# From An Iterator of Iterators to Cantor's Paradise: A Deep Dive Into An Interview Question

## Introduction

This is the second post in the my Interview Question Deep Dive series, the first one of which was about generating balanced parentheses. In this post, we will start by looking at a simple question about flattening an iterator of iterators, and consider a slightly harder variation of it, and finally see how our solution to the harder variation is analogous to an important theorem in a beautiful area of mathematics, namely set theory, which Hilbert referred to as Cantor's paradise, hence the title of the article.

## Understanding the problem

Here's the coding question I was asked that inspired this post:

Write a program that flattens an iterator that iterates over iterators.

Reading that, the question might come across as a bit confusing, both in terms of what an "iterator" is and what "flattening" means. Let's clarify both of these, specifically in the context of Python as the language we are using. If you are already familiar with iterators, you can skip the rest of this section and jump to the next section for the first solution.

Abstractly speaking, an iterator is an object that allows visiting a set of objects one at a time and in sequence. An iterator should retain enough state to go from one element to the next and should be able to determine when we are at the end of the set. It's important to mention early on that iterators do not have to be finite, and do not have to iterate over objects that are in fully present in memory (e.g., file iterators, or an iterator that returns the next Tweet corresponding to a hashtag, and so on). An iterator can keep returning new elements each time it is called without ever reaching the end of the set.
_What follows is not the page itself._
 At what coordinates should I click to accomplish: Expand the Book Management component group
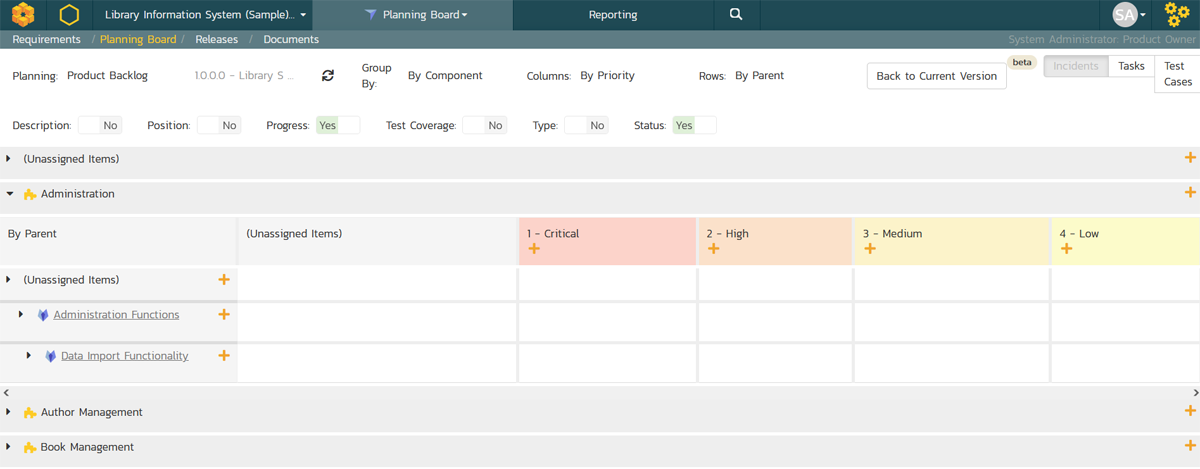coord(9,447)
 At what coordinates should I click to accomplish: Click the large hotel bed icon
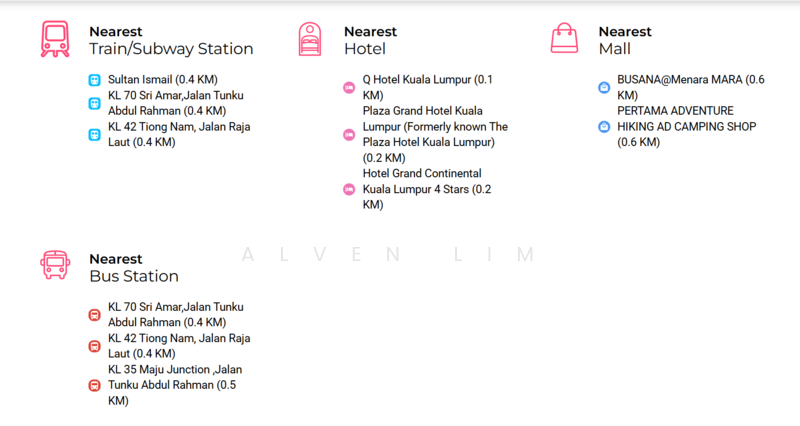[x=310, y=39]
Let's consider the above definition more concretely by looking at how iterators work in Python, which is the language we will use for our solutions. In Python, we define an iterator as any object that has a __next__ function, and that behaves as follows. Calling __next__ should return the next object of the set the iterator is iterating over. If no next element exists, a StopIteration exception is thrown. It is also assumed that once a StopIteration exception is thrown, the iterator has finished iterating and any future calls to __next__ will also throw a StopIteration exception.
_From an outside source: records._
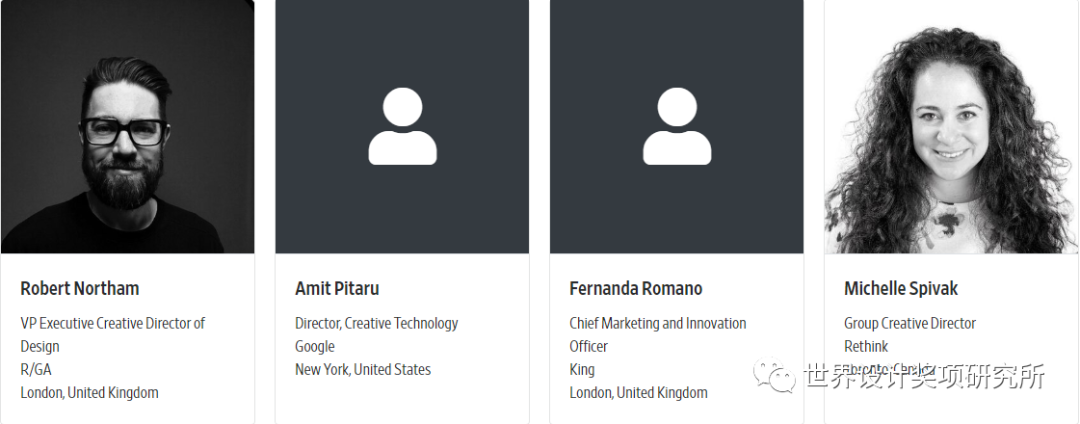This screenshot has height=424, width=1080.
Task: Open the Michelle Spivak name link
Action: tap(901, 288)
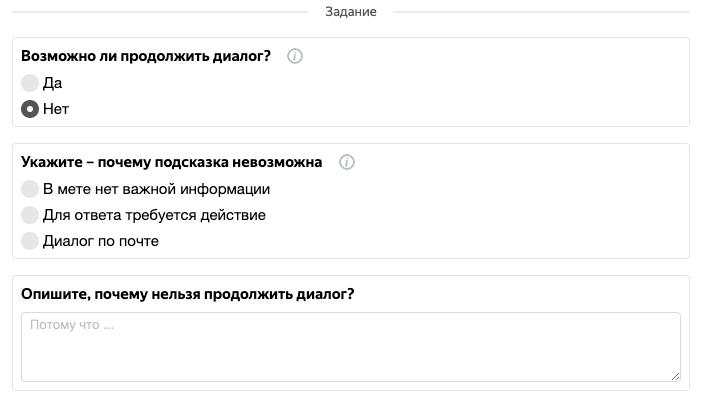
Task: Focus the "Потому что ..." text area
Action: (x=350, y=346)
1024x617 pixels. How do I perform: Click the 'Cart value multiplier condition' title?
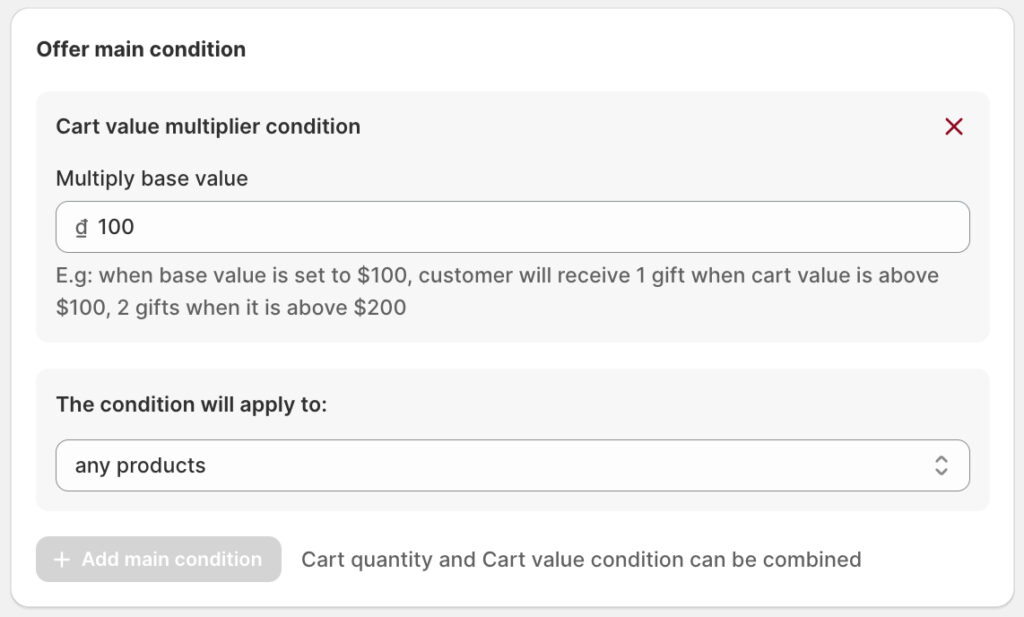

Objects for which an associated iterator class exists are often called "iterables". In Python, iterables are defined as objects that have an __iter__ member function. Calling that member function should return a new instance of an iterator for that object. Note that you usually do not call __iter__ and __next__ directly, but rather use the iter() and next() functions to call them. For example, let's look at how we can iterate over the same list using two different iterators:

In [1]: a = [1, 2, 3]

In [2]: it1 = iter(a)

In [3]: it2 = iter(a)

In [4]: next(it1)
Out[4]: 1

In [5]: next(it1)
Out[5]: 2

In [6]: next(it2)
Out[6]: 1

In [7]: next(it1)
Out[7]: 3

In [8]: next(it1)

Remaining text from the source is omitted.